*** SUPPLIED DATA Section Begins ***

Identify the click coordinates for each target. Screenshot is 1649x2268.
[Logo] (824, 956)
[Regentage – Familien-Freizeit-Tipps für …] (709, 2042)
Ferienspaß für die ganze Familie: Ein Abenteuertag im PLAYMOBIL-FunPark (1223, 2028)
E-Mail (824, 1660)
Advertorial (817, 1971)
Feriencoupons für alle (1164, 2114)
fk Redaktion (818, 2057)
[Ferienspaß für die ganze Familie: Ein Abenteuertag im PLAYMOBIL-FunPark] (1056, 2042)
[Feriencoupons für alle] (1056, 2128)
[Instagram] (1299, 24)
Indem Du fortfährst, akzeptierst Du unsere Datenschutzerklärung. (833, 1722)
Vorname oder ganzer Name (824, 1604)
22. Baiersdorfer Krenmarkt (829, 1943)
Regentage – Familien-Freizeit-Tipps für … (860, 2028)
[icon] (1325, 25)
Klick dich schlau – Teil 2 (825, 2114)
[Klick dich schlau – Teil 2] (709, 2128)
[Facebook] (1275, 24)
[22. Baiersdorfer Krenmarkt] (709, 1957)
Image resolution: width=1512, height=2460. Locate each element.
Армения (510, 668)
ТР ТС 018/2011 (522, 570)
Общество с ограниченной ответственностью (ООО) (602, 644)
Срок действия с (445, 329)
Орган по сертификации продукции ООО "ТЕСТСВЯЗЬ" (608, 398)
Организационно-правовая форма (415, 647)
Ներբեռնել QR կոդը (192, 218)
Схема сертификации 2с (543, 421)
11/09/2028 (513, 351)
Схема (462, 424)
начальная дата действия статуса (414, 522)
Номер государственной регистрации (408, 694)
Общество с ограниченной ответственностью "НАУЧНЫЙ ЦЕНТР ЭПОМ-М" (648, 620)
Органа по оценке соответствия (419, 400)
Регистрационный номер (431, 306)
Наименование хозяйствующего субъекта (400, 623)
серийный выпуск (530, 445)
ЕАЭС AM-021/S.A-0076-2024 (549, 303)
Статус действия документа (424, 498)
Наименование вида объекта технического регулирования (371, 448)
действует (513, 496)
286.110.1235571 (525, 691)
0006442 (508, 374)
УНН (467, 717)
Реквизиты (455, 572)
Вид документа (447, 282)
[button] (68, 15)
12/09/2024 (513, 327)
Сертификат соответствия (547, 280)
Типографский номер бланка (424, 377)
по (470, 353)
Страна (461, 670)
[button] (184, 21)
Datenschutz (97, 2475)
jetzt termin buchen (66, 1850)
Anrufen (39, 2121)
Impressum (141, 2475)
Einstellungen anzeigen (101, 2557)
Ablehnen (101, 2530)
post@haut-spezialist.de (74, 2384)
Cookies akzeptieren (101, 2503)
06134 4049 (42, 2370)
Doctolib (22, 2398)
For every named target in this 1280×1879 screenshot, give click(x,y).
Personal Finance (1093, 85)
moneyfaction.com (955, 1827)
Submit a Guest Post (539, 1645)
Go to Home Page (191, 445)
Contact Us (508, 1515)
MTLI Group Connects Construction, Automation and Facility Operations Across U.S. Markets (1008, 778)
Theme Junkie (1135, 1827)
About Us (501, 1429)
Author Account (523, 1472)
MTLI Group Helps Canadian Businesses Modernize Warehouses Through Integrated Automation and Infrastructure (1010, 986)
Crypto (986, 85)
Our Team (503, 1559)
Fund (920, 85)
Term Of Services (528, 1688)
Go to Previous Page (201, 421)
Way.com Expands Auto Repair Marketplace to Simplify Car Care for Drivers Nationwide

*** SUPPLIED DATA Section Ends ***

## EXERCISE REQUIREMENTS:
Write out a verbatim copy of the data, beginning with its first line and ending with the line that contains "Вид документа (447, 282)".

## EXPECTED ANSWER:
Identify the click coordinates for each target. Screenshot is 1649x2268.
[Logo] (824, 956)
[Regentage – Familien-Freizeit-Tipps für …] (709, 2042)
Ferienspaß für die ganze Familie: Ein Abenteuertag im PLAYMOBIL-FunPark (1223, 2028)
E-Mail (824, 1660)
Advertorial (817, 1971)
Feriencoupons für alle (1164, 2114)
fk Redaktion (818, 2057)
[Ferienspaß für die ganze Familie: Ein Abenteuertag im PLAYMOBIL-FunPark] (1056, 2042)
[Feriencoupons für alle] (1056, 2128)
[Instagram] (1299, 24)
Indem Du fortfährst, akzeptierst Du unsere Datenschutzerklärung. (833, 1722)
Vorname oder ganzer Name (824, 1604)
22. Baiersdorfer Krenmarkt (829, 1943)
Regentage – Familien-Freizeit-Tipps für … (860, 2028)
[icon] (1325, 25)
Klick dich schlau – Teil 2 (825, 2114)
[Klick dich schlau – Teil 2] (709, 2128)
[Facebook] (1275, 24)
[22. Baiersdorfer Krenmarkt] (709, 1957)
Image resolution: width=1512, height=2460. Locate each element.
Армения (510, 668)
ТР ТС 018/2011 (522, 570)
Общество с ограниченной ответственностью (ООО) (602, 644)
Срок действия с (445, 329)
Орган по сертификации продукции ООО "ТЕСТСВЯЗЬ" (608, 398)
Организационно-правовая форма (415, 647)
Ներբեռնել QR կոդը (192, 218)
Схема сертификации 2с (543, 421)
11/09/2028 (513, 351)
Схема (462, 424)
начальная дата действия статуса (414, 522)
Номер государственной регистрации (408, 694)
Общество с ограниченной ответственностью "НАУЧНЫЙ ЦЕНТР ЭПОМ-М" (648, 620)
Органа по оценке соответствия (419, 400)
Регистрационный номер (431, 306)
Наименование хозяйствующего субъекта (400, 623)
серийный выпуск (530, 445)
ЕАЭС AM-021/S.A-0076-2024 (549, 303)
Статус действия документа (424, 498)
Наименование вида объекта технического регулирования (371, 448)
действует (513, 496)
286.110.1235571 (525, 691)
0006442 (508, 374)
УНН (467, 717)
Реквизиты (455, 572)
Вид документа (447, 282)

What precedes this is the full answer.